CONSIGNE ÉCRITE: Pouvez-vous citer le passage du texte ci-dessous sur la prestation compensatoire, en partant des mots où figure « La prestation compensatoire est » et en vous arrêtant après « détriment de l’autre. » ?

TEXTE À LIRE:
###

1/ La définition de la prestation compensatoire.
La prestation compensatoire est une somme d’argent destinée à compenser, autant qu’il est possible, la disparité que la rupture du mariage crée dans les conditions de vie respectives des époux.
En effet, les époux ont pu bénéficier d’un certain train de vie durant la vie commune, résultant des choix de vie faits par le couple.
Toutefois, ces choix, au moment de la rupture, peuvent avoir pour effet d’avoir pénalisé un époux, qui finalement perdra en qualité de vie au moment de la séparation, au détriment de l’autre.
Cette prestation a pour objectif de restaurer le déséquilibre créé par la rupture.
Le montant de la prestation compensatoire variera en fonction de la cause du déséquilibre entre les situations des époux.
Il convient de se poser les questions suivantes : vais-je perdre en qualité de vie ? pourquoi ? parce que j’ai sacrifié ma carrière professionnelle en me consacrant à mes enfants ? parce qu’une raison de santé m’a empêché de travailler durant le mariage ? cela s’explique t-il par une différence de revenus et de patrimoine qui existait déjà avant de me marier ? cela s’explique t-il par mes choix personnels ?
Si les différences de situation s’expliquent par les choix de vie du couple (arrêt de carrière vous suivre le conjoint ou pour s’occuper des enfants), le montant sera plus important que si les différences de situations s’expliquent par le choix personnel d’un époux de ne pas travailler (sauf motif légitime de santé par exemple) ou si l’écart des revenus et du patrimoine existait déjà avant le mariage.
Attention toutefois, l’objectif n’est pas de :
Restaurer un équilibre parfait entre les revenus des époux ;
Détourner le régime matrimonial choisi puisqu’en effet les époux séparés en bien auront un patrimoine distinct, ce qui est normal.
Cette prestation a un caractère forfaitaire, c’est-à-dire qu’elle sera par principe versée en une somme d’argent dont le montant sera fixé par le juge.

###

DONNÉES FOURNIES:
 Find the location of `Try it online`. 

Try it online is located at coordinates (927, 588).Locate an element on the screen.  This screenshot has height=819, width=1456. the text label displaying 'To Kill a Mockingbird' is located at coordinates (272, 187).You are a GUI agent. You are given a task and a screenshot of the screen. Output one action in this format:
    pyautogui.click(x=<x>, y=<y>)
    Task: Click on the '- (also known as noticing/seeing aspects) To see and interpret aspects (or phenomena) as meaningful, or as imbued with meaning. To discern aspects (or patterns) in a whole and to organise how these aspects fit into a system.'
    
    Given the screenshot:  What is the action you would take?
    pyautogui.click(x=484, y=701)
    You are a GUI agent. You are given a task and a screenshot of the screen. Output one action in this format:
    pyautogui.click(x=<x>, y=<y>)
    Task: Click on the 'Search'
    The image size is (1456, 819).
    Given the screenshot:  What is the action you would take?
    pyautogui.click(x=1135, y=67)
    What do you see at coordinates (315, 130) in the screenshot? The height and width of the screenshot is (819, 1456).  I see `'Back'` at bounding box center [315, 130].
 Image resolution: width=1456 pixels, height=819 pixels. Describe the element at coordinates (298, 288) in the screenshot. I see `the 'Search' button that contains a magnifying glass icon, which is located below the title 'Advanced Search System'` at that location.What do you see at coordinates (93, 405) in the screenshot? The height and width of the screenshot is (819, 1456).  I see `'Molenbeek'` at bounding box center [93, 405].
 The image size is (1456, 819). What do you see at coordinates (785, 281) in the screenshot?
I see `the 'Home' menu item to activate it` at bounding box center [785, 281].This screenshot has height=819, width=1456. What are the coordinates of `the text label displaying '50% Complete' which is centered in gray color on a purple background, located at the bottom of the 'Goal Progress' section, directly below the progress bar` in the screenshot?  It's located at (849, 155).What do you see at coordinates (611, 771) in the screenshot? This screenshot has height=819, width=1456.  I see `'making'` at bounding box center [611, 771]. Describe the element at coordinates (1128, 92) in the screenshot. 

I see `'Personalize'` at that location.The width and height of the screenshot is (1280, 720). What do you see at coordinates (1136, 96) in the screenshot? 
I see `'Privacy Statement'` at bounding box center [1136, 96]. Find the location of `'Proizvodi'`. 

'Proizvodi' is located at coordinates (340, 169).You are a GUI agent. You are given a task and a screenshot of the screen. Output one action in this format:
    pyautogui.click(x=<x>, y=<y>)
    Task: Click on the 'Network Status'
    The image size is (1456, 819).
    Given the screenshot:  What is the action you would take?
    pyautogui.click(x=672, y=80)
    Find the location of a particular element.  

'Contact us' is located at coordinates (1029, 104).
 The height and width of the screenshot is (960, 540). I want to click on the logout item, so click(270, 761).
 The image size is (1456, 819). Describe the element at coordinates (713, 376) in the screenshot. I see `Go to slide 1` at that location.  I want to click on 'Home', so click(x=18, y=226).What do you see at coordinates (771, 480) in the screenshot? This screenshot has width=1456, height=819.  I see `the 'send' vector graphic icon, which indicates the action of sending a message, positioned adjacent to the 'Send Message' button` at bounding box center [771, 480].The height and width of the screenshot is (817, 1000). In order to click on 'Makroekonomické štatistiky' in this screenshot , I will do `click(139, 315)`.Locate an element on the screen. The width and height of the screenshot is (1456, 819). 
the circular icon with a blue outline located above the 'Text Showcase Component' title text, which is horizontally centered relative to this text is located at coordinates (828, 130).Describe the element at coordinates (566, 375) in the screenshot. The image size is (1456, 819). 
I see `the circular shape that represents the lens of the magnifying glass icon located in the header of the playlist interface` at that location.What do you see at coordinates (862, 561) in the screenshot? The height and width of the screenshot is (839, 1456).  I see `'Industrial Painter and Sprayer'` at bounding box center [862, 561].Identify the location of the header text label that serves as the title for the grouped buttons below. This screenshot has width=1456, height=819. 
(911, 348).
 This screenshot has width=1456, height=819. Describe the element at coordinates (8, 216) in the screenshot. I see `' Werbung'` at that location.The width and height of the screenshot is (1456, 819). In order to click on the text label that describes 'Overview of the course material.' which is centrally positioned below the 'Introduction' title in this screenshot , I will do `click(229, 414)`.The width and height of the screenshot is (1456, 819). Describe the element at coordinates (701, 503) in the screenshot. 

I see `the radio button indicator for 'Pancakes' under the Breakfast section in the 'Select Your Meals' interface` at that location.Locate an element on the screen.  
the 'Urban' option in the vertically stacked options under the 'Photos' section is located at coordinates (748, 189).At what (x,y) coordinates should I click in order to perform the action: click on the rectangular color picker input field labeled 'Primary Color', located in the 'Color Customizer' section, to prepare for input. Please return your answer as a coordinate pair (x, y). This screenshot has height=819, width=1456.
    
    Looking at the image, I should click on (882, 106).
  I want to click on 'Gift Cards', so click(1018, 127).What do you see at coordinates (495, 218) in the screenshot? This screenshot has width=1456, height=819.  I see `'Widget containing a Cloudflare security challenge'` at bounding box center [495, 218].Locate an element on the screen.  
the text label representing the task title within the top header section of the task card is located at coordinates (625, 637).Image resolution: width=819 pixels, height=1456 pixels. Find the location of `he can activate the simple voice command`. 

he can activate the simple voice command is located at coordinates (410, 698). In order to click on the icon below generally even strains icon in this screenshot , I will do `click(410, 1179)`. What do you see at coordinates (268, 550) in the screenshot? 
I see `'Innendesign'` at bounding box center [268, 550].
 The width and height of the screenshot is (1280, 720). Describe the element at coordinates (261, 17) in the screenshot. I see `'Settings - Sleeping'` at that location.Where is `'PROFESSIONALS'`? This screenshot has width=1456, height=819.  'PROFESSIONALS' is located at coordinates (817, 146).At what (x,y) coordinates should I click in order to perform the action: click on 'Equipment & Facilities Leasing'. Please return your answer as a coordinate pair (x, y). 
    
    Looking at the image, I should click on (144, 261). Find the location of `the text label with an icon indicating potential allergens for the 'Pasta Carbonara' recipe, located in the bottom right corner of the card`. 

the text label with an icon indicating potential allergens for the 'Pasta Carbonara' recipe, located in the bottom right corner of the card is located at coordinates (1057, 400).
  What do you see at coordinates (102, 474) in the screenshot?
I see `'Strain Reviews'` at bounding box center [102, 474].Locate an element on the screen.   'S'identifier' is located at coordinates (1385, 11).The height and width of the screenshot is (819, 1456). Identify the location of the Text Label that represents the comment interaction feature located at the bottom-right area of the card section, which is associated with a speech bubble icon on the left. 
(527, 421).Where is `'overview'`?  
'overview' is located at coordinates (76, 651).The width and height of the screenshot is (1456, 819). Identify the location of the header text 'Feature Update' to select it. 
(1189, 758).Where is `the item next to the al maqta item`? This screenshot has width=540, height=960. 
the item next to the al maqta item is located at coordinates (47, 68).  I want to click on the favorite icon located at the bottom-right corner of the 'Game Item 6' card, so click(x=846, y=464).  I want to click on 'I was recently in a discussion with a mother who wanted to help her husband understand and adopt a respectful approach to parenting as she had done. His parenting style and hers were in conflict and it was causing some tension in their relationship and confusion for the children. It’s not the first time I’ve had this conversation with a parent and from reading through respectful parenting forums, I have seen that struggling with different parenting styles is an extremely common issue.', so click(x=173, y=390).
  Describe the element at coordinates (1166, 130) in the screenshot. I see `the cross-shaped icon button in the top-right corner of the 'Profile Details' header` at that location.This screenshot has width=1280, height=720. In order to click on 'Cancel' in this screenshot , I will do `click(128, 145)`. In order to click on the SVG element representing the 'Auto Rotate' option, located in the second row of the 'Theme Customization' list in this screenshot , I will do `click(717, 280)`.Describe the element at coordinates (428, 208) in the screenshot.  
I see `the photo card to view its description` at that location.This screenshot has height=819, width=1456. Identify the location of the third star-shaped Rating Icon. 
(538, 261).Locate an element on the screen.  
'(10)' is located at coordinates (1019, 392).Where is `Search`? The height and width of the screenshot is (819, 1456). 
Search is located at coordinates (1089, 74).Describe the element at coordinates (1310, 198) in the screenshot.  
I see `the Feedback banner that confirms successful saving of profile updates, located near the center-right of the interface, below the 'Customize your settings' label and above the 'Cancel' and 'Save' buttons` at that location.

###

RÉPONSE COMPLÈTE:
La prestation compensatoire est une somme d’argent destinée à compenser, autant qu’il est possible, la disparité que la rupture du mariage crée dans les conditions de vie respectives des époux.
En effet, les époux ont pu bénéficier d’un certain train de vie durant la vie commune, résultant des choix de vie faits par le couple.
Toutefois, ces choix, au moment de la rupture, peuvent avoir pour effet d’avoir pénalisé un époux, qui finalement perdra en qualité de vie au moment de la séparation, au détriment de l’autre.